**Directions**: Your task is to repeat exactly the lines below between the line holding "Castelló (42, 116)" and the line holding "Developer Blog [link] (15, 2191)", inclusive, and only those.

**Given information**:
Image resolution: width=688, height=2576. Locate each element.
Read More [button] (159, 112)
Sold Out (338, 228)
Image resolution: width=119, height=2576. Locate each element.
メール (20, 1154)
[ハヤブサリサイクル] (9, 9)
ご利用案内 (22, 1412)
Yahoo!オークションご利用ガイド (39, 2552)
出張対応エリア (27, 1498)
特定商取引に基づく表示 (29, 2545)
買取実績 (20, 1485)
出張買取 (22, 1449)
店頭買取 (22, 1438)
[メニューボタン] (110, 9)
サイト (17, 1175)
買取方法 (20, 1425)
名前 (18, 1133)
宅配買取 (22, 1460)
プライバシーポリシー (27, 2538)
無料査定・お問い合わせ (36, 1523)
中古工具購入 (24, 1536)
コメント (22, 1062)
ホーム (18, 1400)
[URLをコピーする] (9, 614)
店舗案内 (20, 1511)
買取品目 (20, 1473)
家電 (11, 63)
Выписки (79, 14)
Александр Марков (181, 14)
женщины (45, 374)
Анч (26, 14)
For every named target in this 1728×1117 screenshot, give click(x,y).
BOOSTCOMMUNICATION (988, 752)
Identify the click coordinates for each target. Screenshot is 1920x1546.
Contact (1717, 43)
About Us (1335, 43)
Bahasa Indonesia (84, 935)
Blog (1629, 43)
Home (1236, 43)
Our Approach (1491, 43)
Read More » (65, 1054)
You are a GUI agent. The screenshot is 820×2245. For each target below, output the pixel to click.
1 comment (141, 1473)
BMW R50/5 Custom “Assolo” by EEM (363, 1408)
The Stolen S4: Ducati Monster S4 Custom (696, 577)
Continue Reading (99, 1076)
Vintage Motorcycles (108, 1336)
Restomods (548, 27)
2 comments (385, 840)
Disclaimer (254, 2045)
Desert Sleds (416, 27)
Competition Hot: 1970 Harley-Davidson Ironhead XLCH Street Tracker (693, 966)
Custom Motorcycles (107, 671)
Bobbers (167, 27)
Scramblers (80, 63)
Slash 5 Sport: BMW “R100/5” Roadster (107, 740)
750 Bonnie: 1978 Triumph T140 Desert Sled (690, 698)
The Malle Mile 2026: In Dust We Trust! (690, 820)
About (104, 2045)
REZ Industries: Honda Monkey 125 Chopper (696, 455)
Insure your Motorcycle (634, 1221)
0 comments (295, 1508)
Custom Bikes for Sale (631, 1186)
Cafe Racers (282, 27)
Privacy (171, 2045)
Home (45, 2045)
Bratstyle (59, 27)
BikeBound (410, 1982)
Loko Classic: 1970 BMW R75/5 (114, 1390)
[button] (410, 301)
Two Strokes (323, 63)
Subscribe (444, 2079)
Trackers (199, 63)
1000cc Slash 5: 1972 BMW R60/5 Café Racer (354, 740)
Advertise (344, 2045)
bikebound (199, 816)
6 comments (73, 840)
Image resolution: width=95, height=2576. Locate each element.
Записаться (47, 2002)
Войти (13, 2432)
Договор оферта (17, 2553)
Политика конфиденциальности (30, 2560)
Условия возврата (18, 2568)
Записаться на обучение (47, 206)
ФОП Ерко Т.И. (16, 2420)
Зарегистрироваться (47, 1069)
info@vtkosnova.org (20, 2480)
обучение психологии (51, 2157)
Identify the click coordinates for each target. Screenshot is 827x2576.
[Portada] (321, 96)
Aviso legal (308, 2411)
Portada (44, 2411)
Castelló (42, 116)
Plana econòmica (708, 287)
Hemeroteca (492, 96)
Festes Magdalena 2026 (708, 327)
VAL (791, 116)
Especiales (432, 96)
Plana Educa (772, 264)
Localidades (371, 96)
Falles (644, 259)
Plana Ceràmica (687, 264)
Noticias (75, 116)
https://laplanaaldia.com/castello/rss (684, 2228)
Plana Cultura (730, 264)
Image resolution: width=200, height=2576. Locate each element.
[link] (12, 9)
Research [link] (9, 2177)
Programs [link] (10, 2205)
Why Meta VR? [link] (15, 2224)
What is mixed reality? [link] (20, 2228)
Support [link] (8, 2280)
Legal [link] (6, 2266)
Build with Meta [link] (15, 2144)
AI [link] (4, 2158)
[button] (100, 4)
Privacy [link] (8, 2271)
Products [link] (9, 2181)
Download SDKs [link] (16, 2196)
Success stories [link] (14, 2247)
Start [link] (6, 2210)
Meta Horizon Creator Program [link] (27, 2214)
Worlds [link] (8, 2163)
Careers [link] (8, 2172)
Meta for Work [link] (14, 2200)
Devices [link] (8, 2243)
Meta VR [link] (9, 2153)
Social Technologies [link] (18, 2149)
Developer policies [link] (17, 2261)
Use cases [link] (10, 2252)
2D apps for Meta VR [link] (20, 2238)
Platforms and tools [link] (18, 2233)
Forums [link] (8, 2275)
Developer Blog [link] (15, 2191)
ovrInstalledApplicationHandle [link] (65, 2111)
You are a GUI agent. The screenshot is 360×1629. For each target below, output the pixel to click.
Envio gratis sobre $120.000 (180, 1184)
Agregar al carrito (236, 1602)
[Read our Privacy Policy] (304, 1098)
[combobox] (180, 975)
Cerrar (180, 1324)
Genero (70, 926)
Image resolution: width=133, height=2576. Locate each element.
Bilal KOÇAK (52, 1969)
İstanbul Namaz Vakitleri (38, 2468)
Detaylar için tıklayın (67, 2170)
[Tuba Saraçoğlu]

**Response to the exercise**:
Castelló (42, 116)
Plana econòmica (708, 287)
Hemeroteca (492, 96)
Festes Magdalena 2026 (708, 327)
VAL (791, 116)
Especiales (432, 96)
Plana Educa (772, 264)
Localidades (371, 96)
Falles (644, 259)
Plana Ceràmica (687, 264)
Noticias (75, 116)
https://laplanaaldia.com/castello/rss (684, 2228)
Plana Cultura (730, 264)
Image resolution: width=200, height=2576. Locate each element.
[link] (12, 9)
Research [link] (9, 2177)
Programs [link] (10, 2205)
Why Meta VR? [link] (15, 2224)
What is mixed reality? [link] (20, 2228)
Support [link] (8, 2280)
Legal [link] (6, 2266)
Build with Meta [link] (15, 2144)
AI [link] (4, 2158)
[button] (100, 4)
Privacy [link] (8, 2271)
Products [link] (9, 2181)
Download SDKs [link] (16, 2196)
Success stories [link] (14, 2247)
Start [link] (6, 2210)
Meta Horizon Creator Program [link] (27, 2214)
Worlds [link] (8, 2163)
Careers [link] (8, 2172)
Meta for Work [link] (14, 2200)
Devices [link] (8, 2243)
Meta VR [link] (9, 2153)
Social Technologies [link] (18, 2149)
Developer policies [link] (17, 2261)
Use cases [link] (10, 2252)
2D apps for Meta VR [link] (20, 2238)
Platforms and tools [link] (18, 2233)
Forums [link] (8, 2275)
Developer Blog [link] (15, 2191)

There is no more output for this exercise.